= Asymptotic computational complexity =

Measurement of computational complexity

In computational complexity theory, asymptotic computational complexity is the use of asymptotic analysis for the estimation of the computational complexity of algorithms and computational problems, commonly associated with the use of the big O notation.

==Scope==
With respect to computational resources, asymptotic time complexity and asymptotic space complexity of computational algorithms and programs are commonly estimated.

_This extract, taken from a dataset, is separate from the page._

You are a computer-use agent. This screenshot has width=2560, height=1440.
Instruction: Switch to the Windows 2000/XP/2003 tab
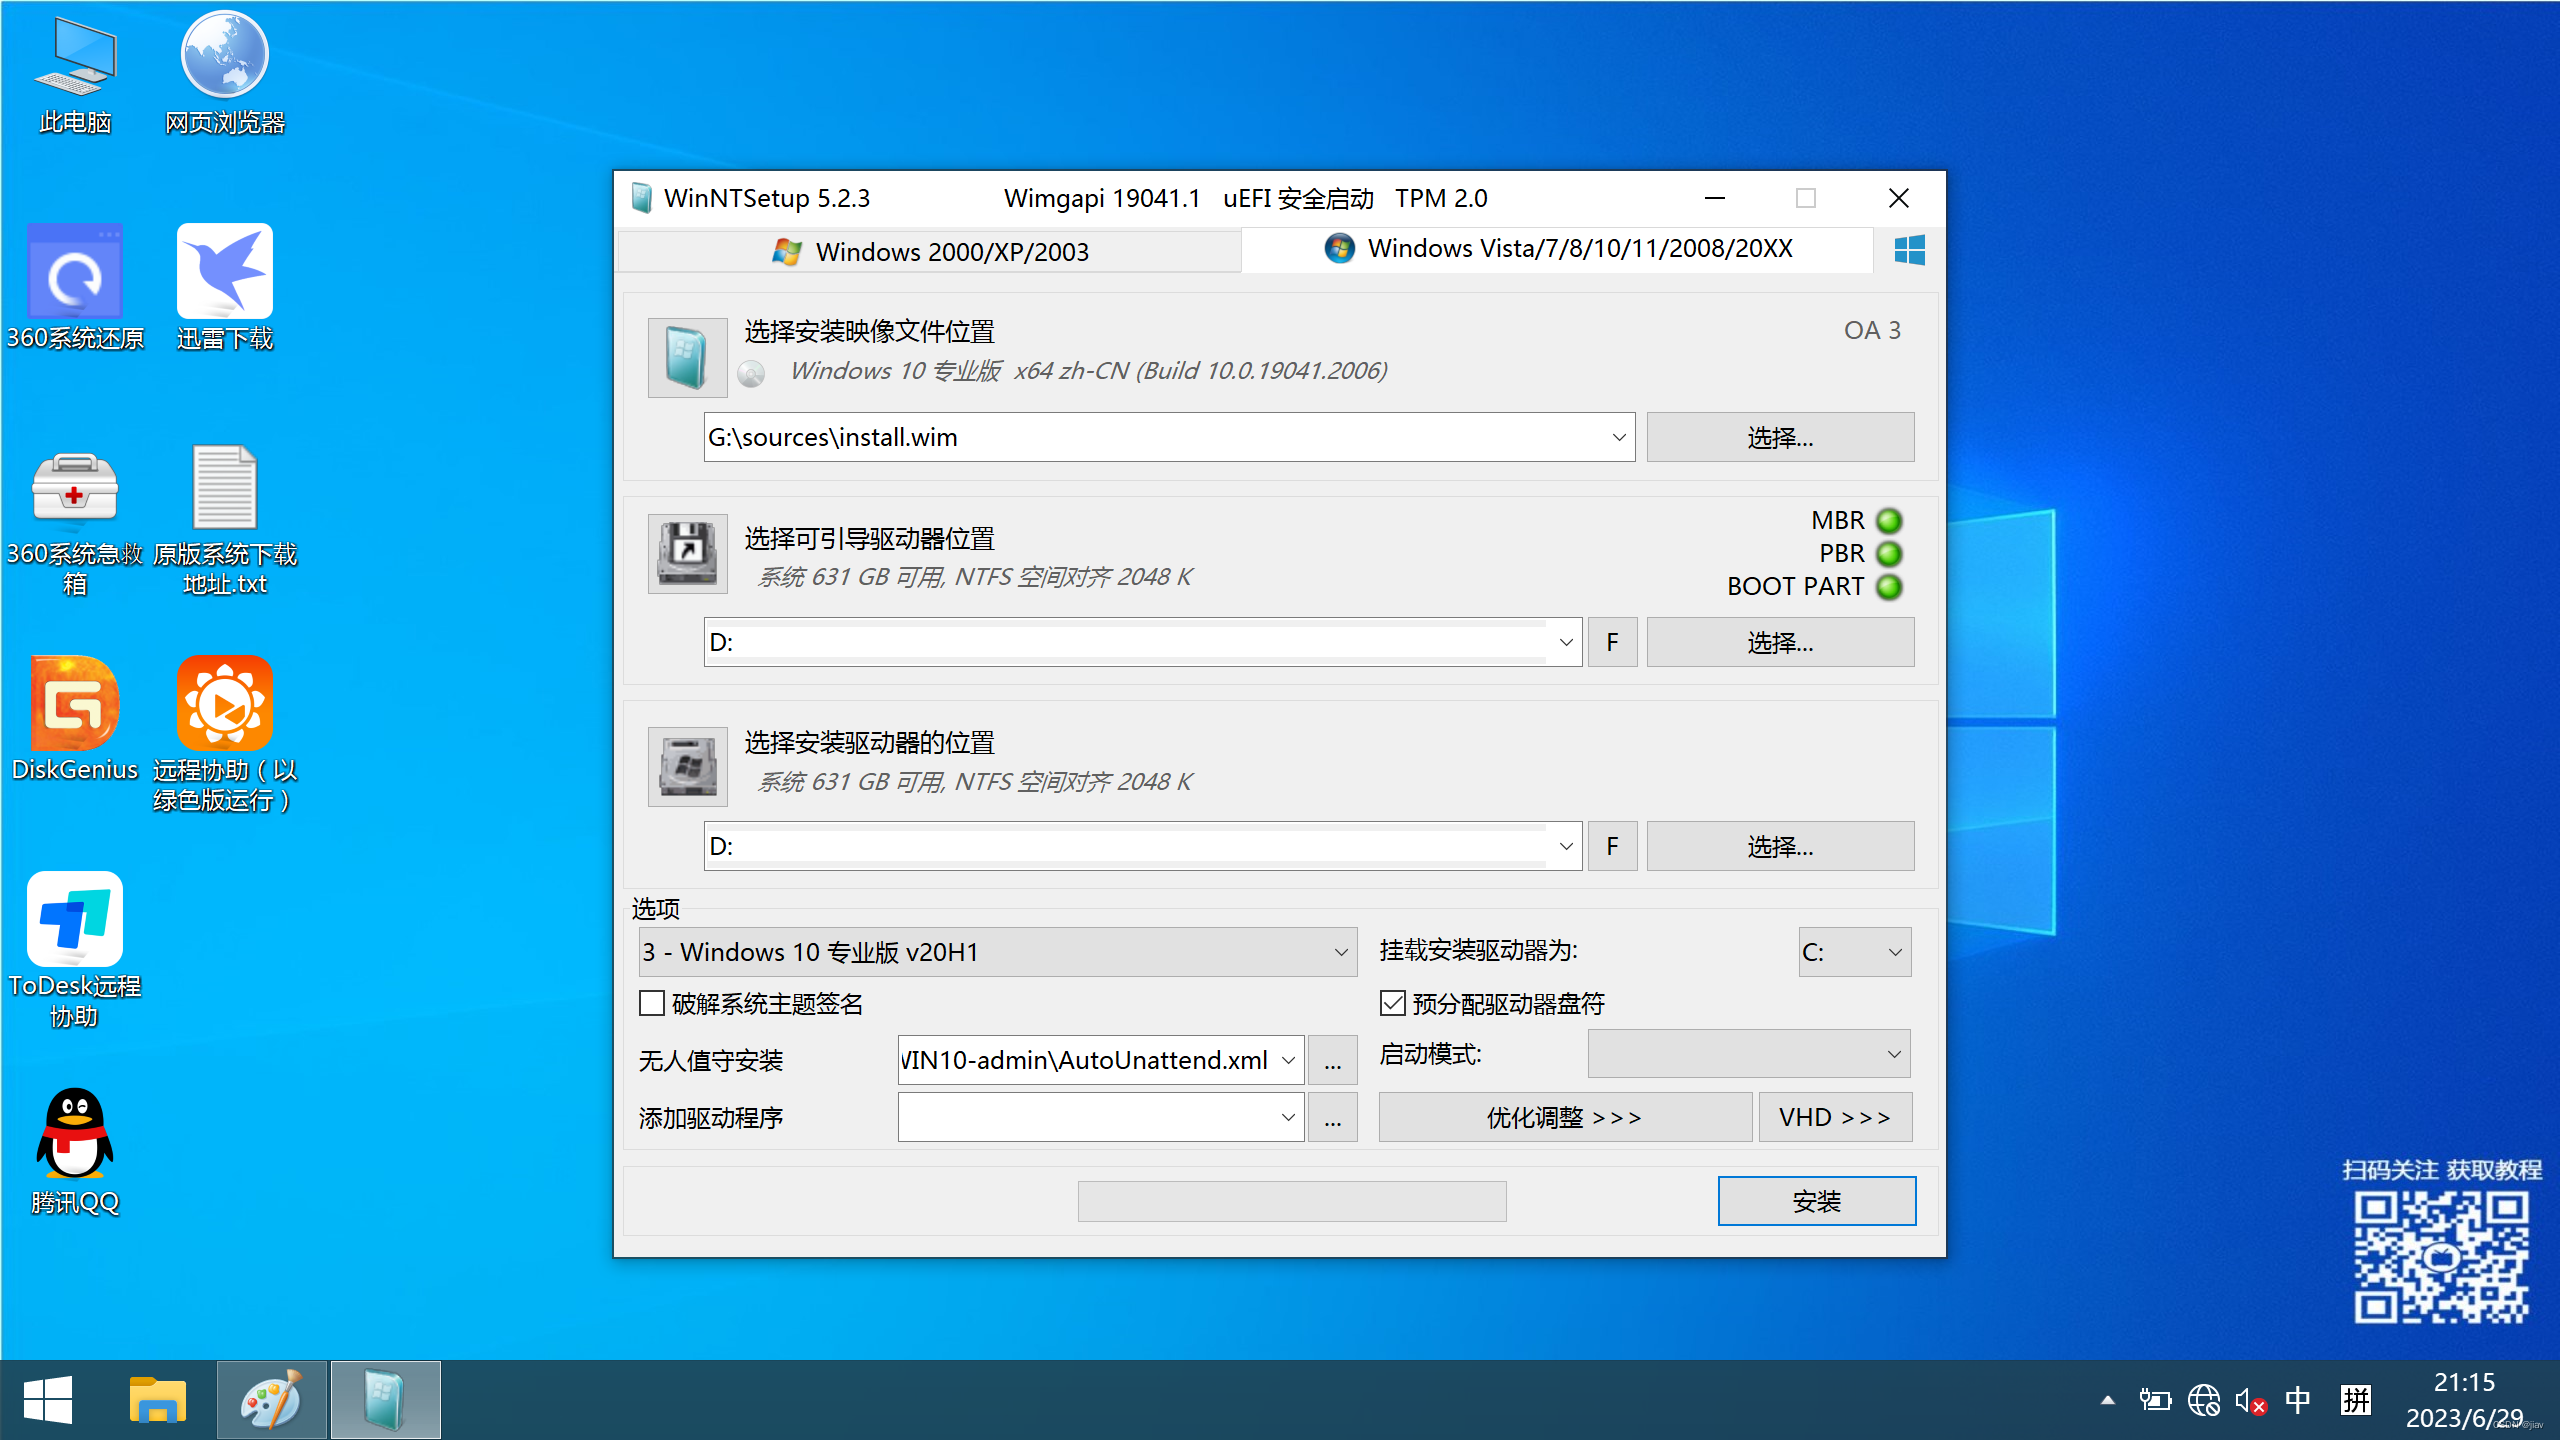(930, 251)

Other asymptotically estimated behavior include circuit complexity and various measures of parallel computation, such as the number of (parallel) processors.

Since the ground-breaking 1965 paper by Juris Hartmanis and Richard E. Stearns and the 1979 book by Michael Garey and David S. Johnson on NP-completeness, the term "computational complexity" (of algorithms) has become commonly used to refer to asymptotic computational complexity.

Further, unless specified otherwise, the term "computational complexity" usually refers to an upper bound for the asymptotic computational complexity of an algorithm or a problem, which is usually written in terms of the big O notation, e.g. $O(n^3).$ Other types of (asymptotic) computational complexity estimates are lower bounds ("big omega" notation; e.g., Ω(n)) and asymptotically tight estimates, when the asymptotic upper and lower bounds coincide (written using the "big theta"; e.g., Θ(n log n)).

A further tacit assumption is that the worst-case complexity is in question unless stated otherwise. An alternative approach is probabilistic analysis of algorithms.

==Types of algorithms considered==
In most practical cases deterministic algorithms or randomized algorithms are discussed, although theoretical computer science also considers nondeterministic algorithms and other advanced models of computation.